В 1951 году А. Твардовский написал небольшое стихотворение «Перед дорогой». В нем говорится о литературном «хозяйстве» автора, о замыслах его, точно в стихах этих не обозначенных, о поддержке,, которую он ждет от читателей. Весьма возможно, что речь идет здесь о поэме «За далью — даль», — впрочем, разобраться в этом предоставим лучше будущим биографам поэта.

 

В моем пересказе стихотворение звучит, вероятно, узкопрофессионально. Поэт говорит как будто лишь о себе, о своей работе, о своем творчестве. Читая эти стихи, знакомишься с тем, что Твардовский думает о своей «дороге», как он воспринимает свой «упорный, бессрочный» поэтический труд.

 

Но вдруг тебя останавливают четыре строчки, по своему содержанию на первый взгляд тоже как будто только профессиональные:

 

Все я приму поученья, внушенья,

 

Все наставленья в дорогу возьму.

 

Только за мной остается решенье,

 

Что не принять за меня никому.

ЗАДАНИЕ A — Перепишите без изменений строки листинга начиная со строки, где есть «The width and height of the screenshot is (975, 449).», и заканчивая строкой, где есть «Looking at the screenshot, I should tap(1128, 498).», включительно.

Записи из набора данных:
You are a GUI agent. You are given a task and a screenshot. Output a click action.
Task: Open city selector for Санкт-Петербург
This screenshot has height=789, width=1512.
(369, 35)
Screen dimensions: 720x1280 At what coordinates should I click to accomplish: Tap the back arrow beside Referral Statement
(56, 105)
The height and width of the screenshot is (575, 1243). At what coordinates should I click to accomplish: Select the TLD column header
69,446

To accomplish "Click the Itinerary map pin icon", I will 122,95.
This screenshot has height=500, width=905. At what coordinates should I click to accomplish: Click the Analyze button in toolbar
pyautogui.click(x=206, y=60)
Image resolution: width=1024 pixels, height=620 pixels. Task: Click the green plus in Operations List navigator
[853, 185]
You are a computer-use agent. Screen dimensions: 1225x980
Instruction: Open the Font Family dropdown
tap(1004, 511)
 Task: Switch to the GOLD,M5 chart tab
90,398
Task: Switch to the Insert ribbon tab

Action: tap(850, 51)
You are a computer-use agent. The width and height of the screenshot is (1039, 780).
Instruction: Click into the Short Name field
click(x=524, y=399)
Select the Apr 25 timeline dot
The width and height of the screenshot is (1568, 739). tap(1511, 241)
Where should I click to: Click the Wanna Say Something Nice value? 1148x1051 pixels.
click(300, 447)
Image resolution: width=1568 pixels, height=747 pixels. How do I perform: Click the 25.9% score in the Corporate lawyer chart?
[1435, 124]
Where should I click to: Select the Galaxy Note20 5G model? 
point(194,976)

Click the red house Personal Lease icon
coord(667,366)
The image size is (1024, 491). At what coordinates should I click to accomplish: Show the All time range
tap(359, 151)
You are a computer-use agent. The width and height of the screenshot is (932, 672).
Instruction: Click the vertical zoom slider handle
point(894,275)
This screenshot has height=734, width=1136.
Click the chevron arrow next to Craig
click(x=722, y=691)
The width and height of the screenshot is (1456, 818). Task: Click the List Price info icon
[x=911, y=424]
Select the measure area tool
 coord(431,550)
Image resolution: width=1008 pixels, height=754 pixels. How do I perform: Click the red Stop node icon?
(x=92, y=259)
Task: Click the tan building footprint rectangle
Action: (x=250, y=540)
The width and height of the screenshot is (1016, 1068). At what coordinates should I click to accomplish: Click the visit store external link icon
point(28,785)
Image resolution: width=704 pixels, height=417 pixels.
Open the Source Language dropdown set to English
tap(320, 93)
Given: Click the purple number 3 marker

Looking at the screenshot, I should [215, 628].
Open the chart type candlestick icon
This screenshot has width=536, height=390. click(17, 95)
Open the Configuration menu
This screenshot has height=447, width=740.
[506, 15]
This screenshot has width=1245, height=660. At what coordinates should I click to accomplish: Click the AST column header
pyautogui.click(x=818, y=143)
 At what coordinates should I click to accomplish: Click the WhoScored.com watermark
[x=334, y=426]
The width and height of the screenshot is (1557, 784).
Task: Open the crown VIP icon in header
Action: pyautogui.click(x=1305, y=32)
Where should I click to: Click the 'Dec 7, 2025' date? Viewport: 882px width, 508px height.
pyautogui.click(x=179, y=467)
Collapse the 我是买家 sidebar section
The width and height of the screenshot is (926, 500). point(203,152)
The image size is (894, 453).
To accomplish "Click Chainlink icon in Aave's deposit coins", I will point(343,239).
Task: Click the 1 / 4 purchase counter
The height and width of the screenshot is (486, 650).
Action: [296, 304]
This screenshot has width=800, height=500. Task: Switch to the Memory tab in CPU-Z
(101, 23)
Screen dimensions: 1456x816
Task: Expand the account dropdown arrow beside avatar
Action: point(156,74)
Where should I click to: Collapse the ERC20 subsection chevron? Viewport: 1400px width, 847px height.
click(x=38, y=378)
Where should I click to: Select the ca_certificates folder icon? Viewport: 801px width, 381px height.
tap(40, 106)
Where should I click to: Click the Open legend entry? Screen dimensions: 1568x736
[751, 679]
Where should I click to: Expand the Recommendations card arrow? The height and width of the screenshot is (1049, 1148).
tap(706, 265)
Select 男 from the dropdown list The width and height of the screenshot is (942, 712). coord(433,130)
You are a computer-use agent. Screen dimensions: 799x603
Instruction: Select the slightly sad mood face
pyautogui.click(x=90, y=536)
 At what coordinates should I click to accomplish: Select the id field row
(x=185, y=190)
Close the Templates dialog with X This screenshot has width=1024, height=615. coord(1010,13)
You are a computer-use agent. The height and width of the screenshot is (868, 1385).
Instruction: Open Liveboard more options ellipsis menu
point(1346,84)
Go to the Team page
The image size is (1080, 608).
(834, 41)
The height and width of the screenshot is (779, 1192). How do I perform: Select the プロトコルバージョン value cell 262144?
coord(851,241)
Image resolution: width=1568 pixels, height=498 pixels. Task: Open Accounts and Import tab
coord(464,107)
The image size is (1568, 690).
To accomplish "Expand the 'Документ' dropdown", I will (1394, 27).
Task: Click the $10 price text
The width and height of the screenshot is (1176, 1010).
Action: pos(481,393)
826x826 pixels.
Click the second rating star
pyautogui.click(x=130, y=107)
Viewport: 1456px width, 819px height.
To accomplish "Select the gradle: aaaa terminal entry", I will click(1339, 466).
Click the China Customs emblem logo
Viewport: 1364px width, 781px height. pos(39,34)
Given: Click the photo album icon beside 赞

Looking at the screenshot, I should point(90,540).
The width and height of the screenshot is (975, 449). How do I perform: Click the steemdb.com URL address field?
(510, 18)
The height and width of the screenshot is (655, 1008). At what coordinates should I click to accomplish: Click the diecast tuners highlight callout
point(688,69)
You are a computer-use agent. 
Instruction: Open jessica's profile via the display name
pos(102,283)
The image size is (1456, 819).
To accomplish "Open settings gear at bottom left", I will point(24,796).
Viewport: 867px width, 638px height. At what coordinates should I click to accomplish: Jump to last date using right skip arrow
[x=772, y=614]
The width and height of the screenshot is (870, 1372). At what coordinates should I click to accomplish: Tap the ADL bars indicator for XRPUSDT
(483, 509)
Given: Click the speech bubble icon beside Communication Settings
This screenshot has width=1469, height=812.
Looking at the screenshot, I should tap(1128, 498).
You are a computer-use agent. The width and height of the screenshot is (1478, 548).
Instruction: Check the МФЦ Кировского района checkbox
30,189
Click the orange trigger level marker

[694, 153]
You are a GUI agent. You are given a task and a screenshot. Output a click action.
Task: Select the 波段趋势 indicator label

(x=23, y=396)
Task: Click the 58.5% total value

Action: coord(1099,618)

ЗАДАНИЕ B — Воспроизведите слово в слово кусок отрывка о стихотворении Твардовского, начиная со слов «Но вдруг тебя» и заканчивая словами «в дорогу возьму.».

ПОЛНЫЙ ОТВЕТ A —
The width and height of the screenshot is (975, 449). How do I perform: Click the steemdb.com URL address field?
(510, 18)
The height and width of the screenshot is (655, 1008). At what coordinates should I click to accomplish: Click the diecast tuners highlight callout
point(688,69)
You are a computer-use agent. 
Instruction: Open jessica's profile via the display name
pos(102,283)
The image size is (1456, 819).
To accomplish "Open settings gear at bottom left", I will point(24,796).
Viewport: 867px width, 638px height. At what coordinates should I click to accomplish: Jump to last date using right skip arrow
[x=772, y=614]
The width and height of the screenshot is (870, 1372). At what coordinates should I click to accomplish: Tap the ADL bars indicator for XRPUSDT
(483, 509)
Given: Click the speech bubble icon beside Communication Settings
This screenshot has width=1469, height=812.
Looking at the screenshot, I should tap(1128, 498).

ПОЛНЫЙ ОТВЕТ B —
Но вдруг тебя останавливают четыре строчки, по своему содержанию на первый взгляд тоже как будто только профессиональные:

 

Все я приму поученья, внушенья,

 

Все наставленья в дорогу возьму.